Written problem » Please repeat every item below word for word, leaving the pictures out of your answer.

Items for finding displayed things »
--- BEGIN ---

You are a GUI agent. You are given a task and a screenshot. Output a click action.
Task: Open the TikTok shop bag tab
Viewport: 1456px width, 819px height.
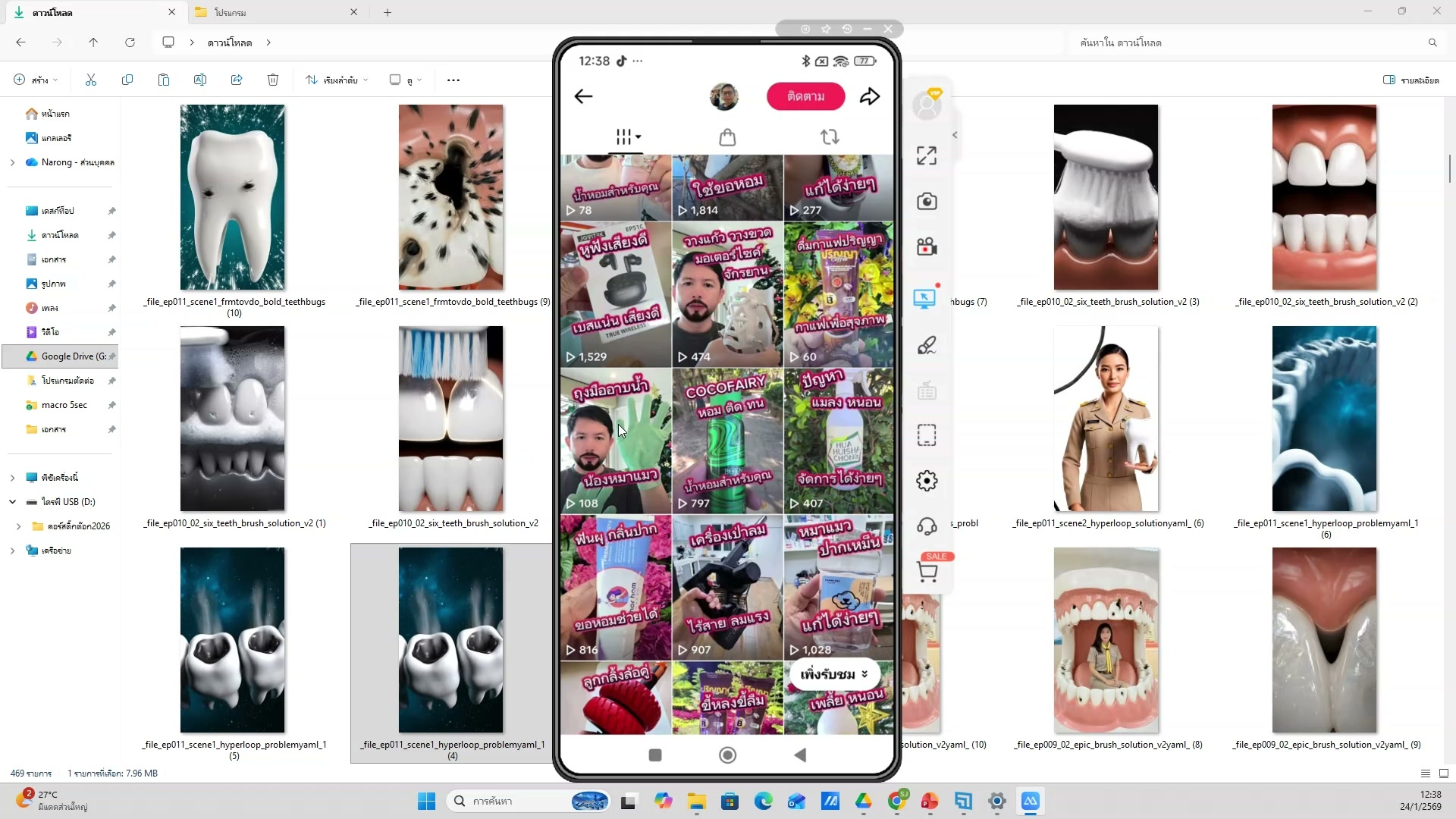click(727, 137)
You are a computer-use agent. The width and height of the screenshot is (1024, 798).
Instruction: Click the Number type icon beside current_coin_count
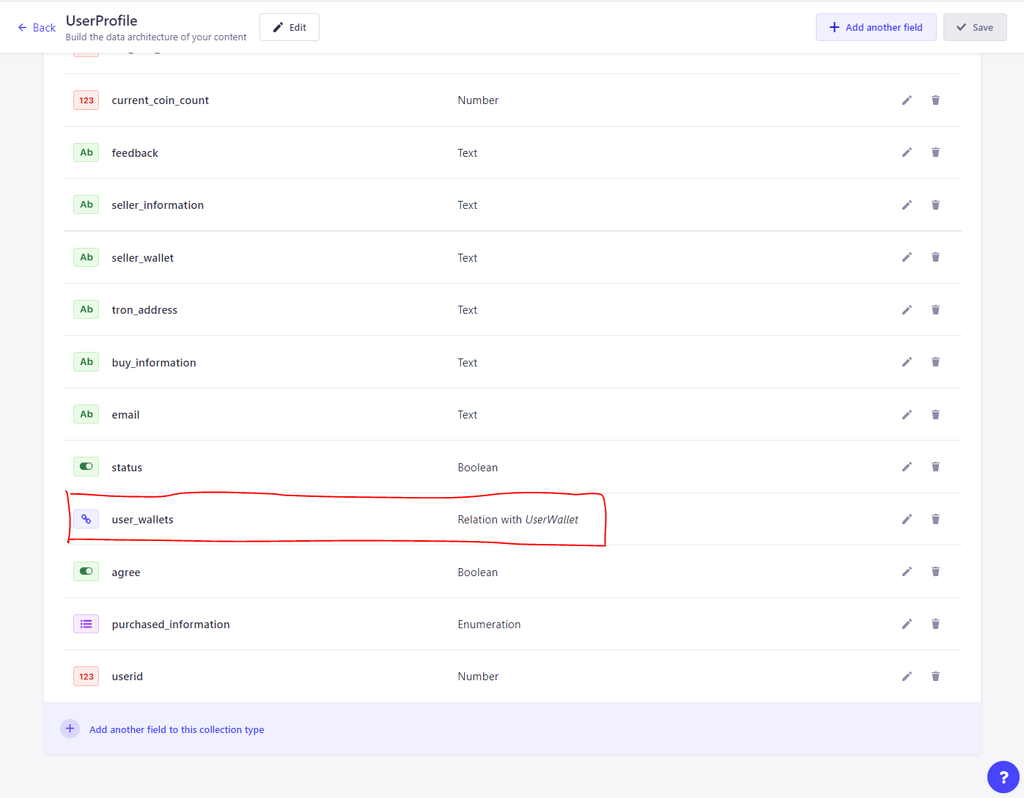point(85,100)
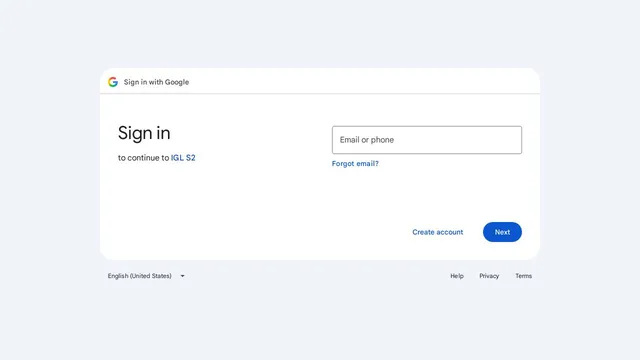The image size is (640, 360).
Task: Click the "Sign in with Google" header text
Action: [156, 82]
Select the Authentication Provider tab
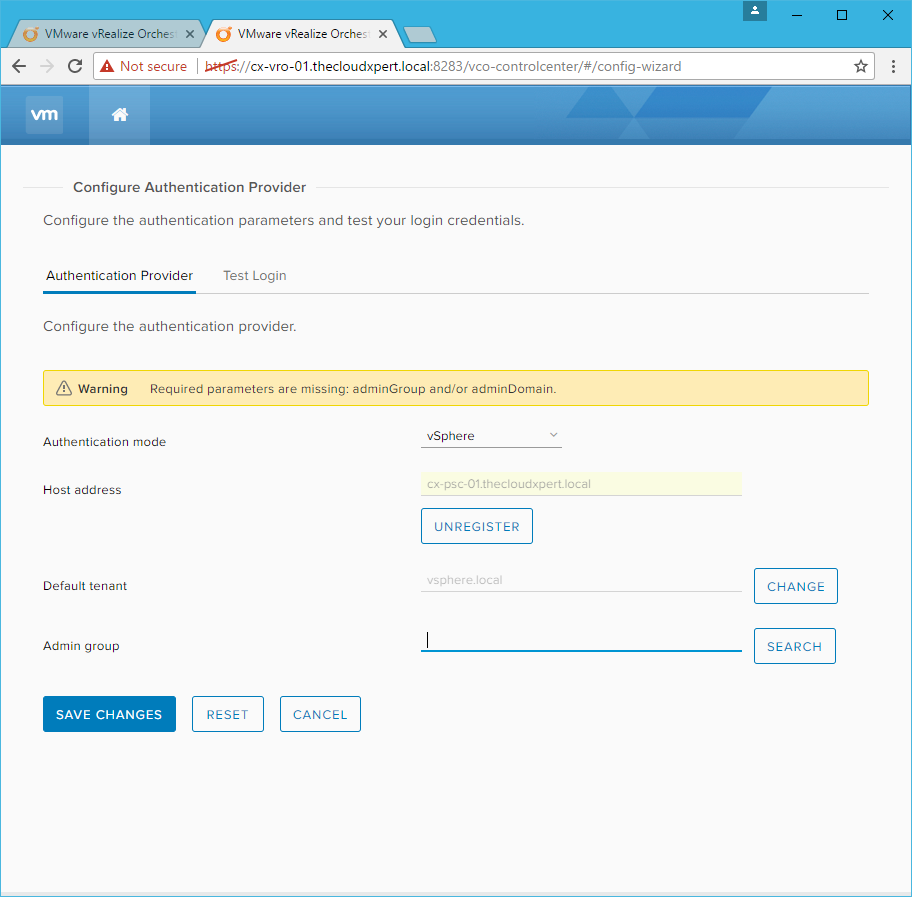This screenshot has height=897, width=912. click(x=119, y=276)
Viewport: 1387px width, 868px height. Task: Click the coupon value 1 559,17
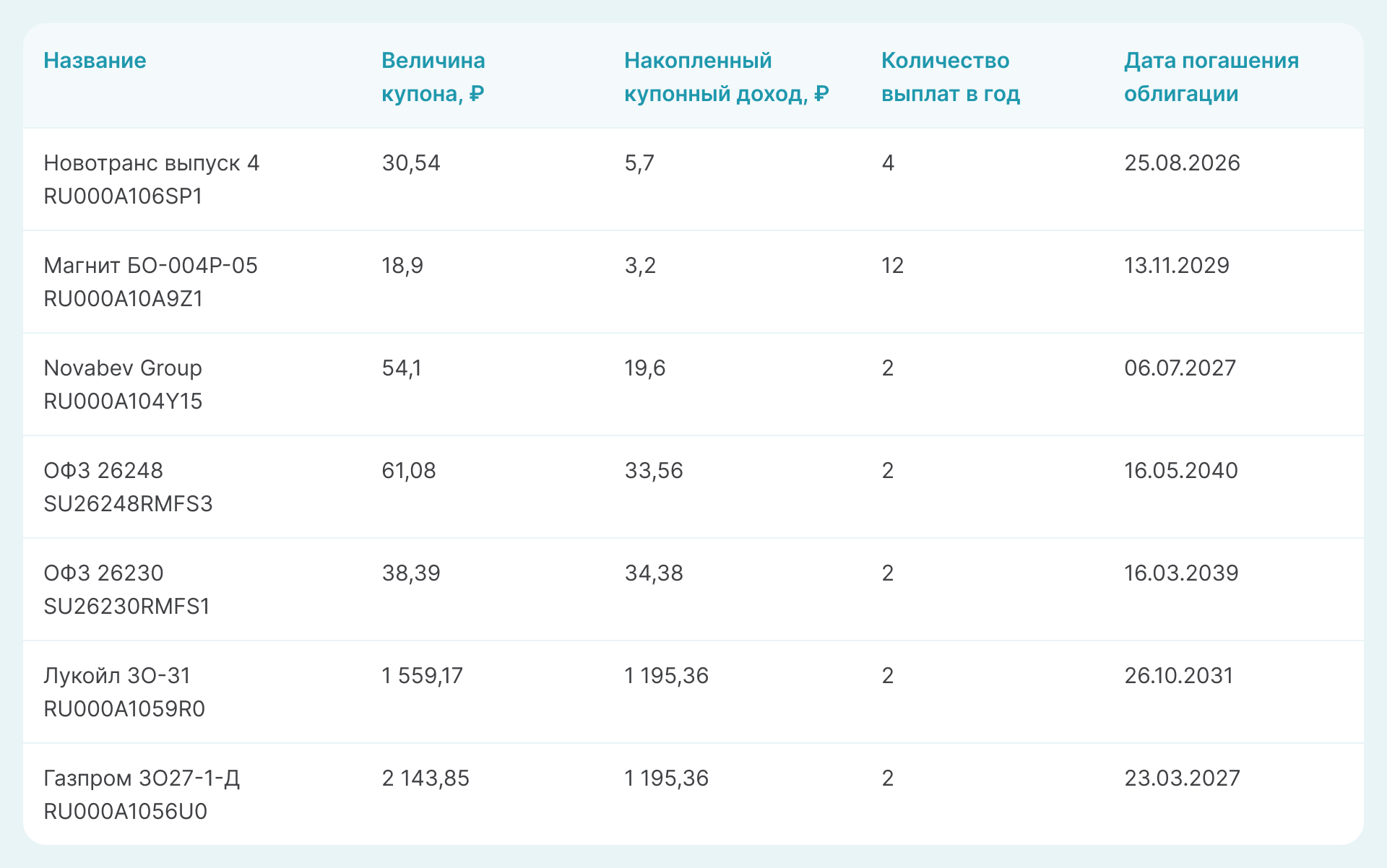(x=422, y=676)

--- END ---

Task response »
You are a GUI agent. You are given a task and a screenshot. Output a click action.
Task: Open the TikTok shop bag tab
Viewport: 1456px width, 819px height.
click(727, 137)
You are a computer-use agent. The width and height of the screenshot is (1024, 798).
Instruction: Click the Number type icon beside current_coin_count
point(85,100)
The image size is (640, 360).
Task: Click the "Sign in with Google" header text
Action: [156, 82]
Select the Authentication Provider tab
This screenshot has height=897, width=912. click(x=119, y=276)
Viewport: 1387px width, 868px height. Task: Click the coupon value 1 559,17
(x=422, y=676)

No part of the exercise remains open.